Dear Parents and Guardian

Right now all of our students from Year 7 to Year 13 are preparing for assessments. Year 11 and 13 have their ongoing ‘mini tests’, Year 7, 8 and 9 start their assessments on Monday 17th May and Year 10 and 12 have a little longer to revise as their end of year PPEs are after half term.

Testing is an inevitable part of school life and consequently it is not only really important that our students understand what they are learning in lessons but also that they “up” their capacity to memorise information.

Cognitive scientists write a lot about how the brain works and what it means for teachers and students in the classroom. Daniel Willingham, an American cognitive psychology said ‘memory is the residue of thought’ which sums up nicely the process of revising.

So many edu-psychologists have written books on revising and linking it to how the brain works …their tips are all designed to move information from the short term memory to the long term memory…and this is the key for productive revision. The tips include:

  • Students need to revise something three times for it to shift into the long term memory or ‘stick’.
  • They also talk about retrieval practice helping the transfer of information from the short term to the long term memory…..this basically means lots of self-quizzing (revision cards with questions on one side and answers on the other) or having someone be the quiz master (ie parents). Again when students have to draw out the information and verbalise or write it down without looking at notes this tends to help the information stick.
  • Look, learn, cover, write, check is the way lots of our students learnt how to spell and it is still a great way to learn information for an assessment.
  • For students taking GCSEs the finishing touch is to have a go at past papers, timed and without looking at notes. Then they should check against the answers to note gaps in knowledge and to relearn these sections.

Forest Paths Metaphor

One’s life, or mind, or brain, is like a forest with many paths. We have shared this with students in assemblies for years! There is some literal truth to this metaphor, in that the connections in the brain that form memories and patterns of behaviour, most likely exist as pathways between many different neurons, with the pathways consolidated and strengthened further every time they are activated….in the case of revision through self-quizzing or re writing notes without looking and then checking after.

Your daughters and sons need to put in hard work forming new paths – learning new material for every subject/topic and revisiting so they become well-trodden. If they don’t revisit – they can become over grown…the students forget….but it is not such hard work to clear an overgrown path…The idea is that revision improves the speed (students are able to get info quickly on the day-in exam for example) and accuracy just like the path in the wood. If not well trodden it can easily lead the student in the wrong direction and/or it can take longer to get to the information.
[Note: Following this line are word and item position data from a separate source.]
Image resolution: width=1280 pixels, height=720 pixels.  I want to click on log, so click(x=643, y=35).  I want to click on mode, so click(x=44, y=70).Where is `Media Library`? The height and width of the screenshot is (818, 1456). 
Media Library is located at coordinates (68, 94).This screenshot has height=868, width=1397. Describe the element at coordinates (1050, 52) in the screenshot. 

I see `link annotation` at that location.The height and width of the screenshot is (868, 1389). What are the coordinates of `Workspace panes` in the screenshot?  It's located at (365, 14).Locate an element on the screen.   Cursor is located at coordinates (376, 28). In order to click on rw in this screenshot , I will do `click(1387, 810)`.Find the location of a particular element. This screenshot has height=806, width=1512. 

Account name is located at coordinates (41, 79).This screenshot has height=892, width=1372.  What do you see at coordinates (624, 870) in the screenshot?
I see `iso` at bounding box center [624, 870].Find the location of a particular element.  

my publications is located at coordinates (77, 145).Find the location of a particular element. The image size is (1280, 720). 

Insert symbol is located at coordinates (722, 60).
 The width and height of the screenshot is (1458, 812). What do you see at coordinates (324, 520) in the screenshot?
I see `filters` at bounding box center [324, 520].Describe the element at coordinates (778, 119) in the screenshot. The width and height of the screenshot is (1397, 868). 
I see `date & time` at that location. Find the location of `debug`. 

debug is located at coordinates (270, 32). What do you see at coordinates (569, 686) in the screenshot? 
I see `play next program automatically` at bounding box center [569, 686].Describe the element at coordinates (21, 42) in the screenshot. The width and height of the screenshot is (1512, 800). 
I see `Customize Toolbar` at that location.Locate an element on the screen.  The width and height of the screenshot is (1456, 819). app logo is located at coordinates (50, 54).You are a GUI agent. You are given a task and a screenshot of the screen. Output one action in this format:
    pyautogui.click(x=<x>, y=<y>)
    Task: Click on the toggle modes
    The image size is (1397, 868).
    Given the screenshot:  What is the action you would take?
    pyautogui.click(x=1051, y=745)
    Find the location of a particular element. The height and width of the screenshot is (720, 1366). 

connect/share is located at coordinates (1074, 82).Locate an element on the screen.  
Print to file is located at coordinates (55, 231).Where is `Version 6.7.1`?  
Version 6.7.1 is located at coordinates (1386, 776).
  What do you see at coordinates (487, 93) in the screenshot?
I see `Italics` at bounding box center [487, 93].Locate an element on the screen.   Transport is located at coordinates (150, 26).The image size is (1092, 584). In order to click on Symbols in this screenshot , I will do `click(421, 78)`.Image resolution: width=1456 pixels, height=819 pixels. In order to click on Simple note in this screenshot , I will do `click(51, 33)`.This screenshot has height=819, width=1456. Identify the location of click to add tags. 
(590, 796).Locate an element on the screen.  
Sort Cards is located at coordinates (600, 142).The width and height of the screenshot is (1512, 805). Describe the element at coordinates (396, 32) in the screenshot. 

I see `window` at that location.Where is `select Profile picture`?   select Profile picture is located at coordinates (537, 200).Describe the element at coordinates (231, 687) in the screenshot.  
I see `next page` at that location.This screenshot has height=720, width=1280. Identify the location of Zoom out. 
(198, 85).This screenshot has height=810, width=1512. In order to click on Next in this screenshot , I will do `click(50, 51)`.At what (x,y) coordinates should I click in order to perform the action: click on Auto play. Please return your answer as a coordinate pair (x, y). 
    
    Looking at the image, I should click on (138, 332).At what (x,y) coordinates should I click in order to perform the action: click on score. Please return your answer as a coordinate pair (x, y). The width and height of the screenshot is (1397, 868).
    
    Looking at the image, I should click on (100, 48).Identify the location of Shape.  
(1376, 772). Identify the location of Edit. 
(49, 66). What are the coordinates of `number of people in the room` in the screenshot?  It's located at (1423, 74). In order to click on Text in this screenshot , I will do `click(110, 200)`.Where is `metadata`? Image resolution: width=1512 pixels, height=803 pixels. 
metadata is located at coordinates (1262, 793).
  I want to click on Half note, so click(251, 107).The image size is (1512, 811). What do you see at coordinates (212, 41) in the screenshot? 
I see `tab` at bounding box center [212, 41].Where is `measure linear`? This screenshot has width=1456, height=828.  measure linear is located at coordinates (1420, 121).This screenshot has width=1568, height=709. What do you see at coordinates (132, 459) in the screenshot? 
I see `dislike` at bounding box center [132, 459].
Effective revision is about ‘spaced practice’ …..learning the information once…leaving it for a day or two and then going back to it for a second time….leaving it for another day or two and then going back for a third time…to ensure that path is well-trodden. Some of you may use the ‘Pomodoro Technique’ to maintain concentration and productivity whilst at work and the same technique can be applied by students to help induce intense spurts of revision. This simple system was developed in the 80’s by Francesco Cirillo as a university student, when he used a tomato timer to measure his 25-minute sessions. These intervals became known as pomodoros and the technique became its namesake. …..students are more likely to use the timer on one of their devices.

  • Decide on the task/revision topic……it is best if your daughter/son has made a revision timetable to ensure all topics are covered in the time period up to the assessments beforehand to avoid procrastination.
  • Set the timer to 25 minutes and then they focus only on that topic/task. All distractions removed ie phone/computer and it can help to have a notepad at the side to jot down any distractions.
  • When the timer rings take 5 mins off.
  • Start up another 25 minutes….or a ‘pomodoro’.
  • When the timer rings take 5 min off
  • Start up another pomodoro
  • When the timer rings take 10 mins off …..and so on.

Your daughter/son will know how many she/he will need to do to cover the topics scheduled on the timetable for that day. As a guide KS3 should do about 3 pomodoros of revision after school (around 1.5 hours) and 4 or 5 for Year 10 and 12. Students do more at weekends. Once they have revised their topics for the day they should congratulate themselves and then relax!! It is much better to revise three separate topics/subjects for 25 mins each for 5 days than to revise one topic for 2.5 hours in one block.

The 25 minute timer alleviates anxiety as these small chunks of time add up to a good stint of revision…each 25 minutes is over in a flash. Here is a Tik Tok clip to illustrate … could forward to your daughter/son.

It is mental health awareness week and one of the ‘Five Ways to Wellbeing’ is to keep learning

Encouraging your daughter/son to revise in a productive way is a great way to help them stay in control and as they revise they will become more confident and happier as they feel a sense of satisfaction from getting through a few pomodoros…..and once done they can switch off and focus on being active, connecting with friends and family without feeling bad that they are not revising, enjoying nature and giving time to others.

Finally, Eid Mubarak to our Muslim families and we hope you all have a lovely day on Thursday with your family and friends.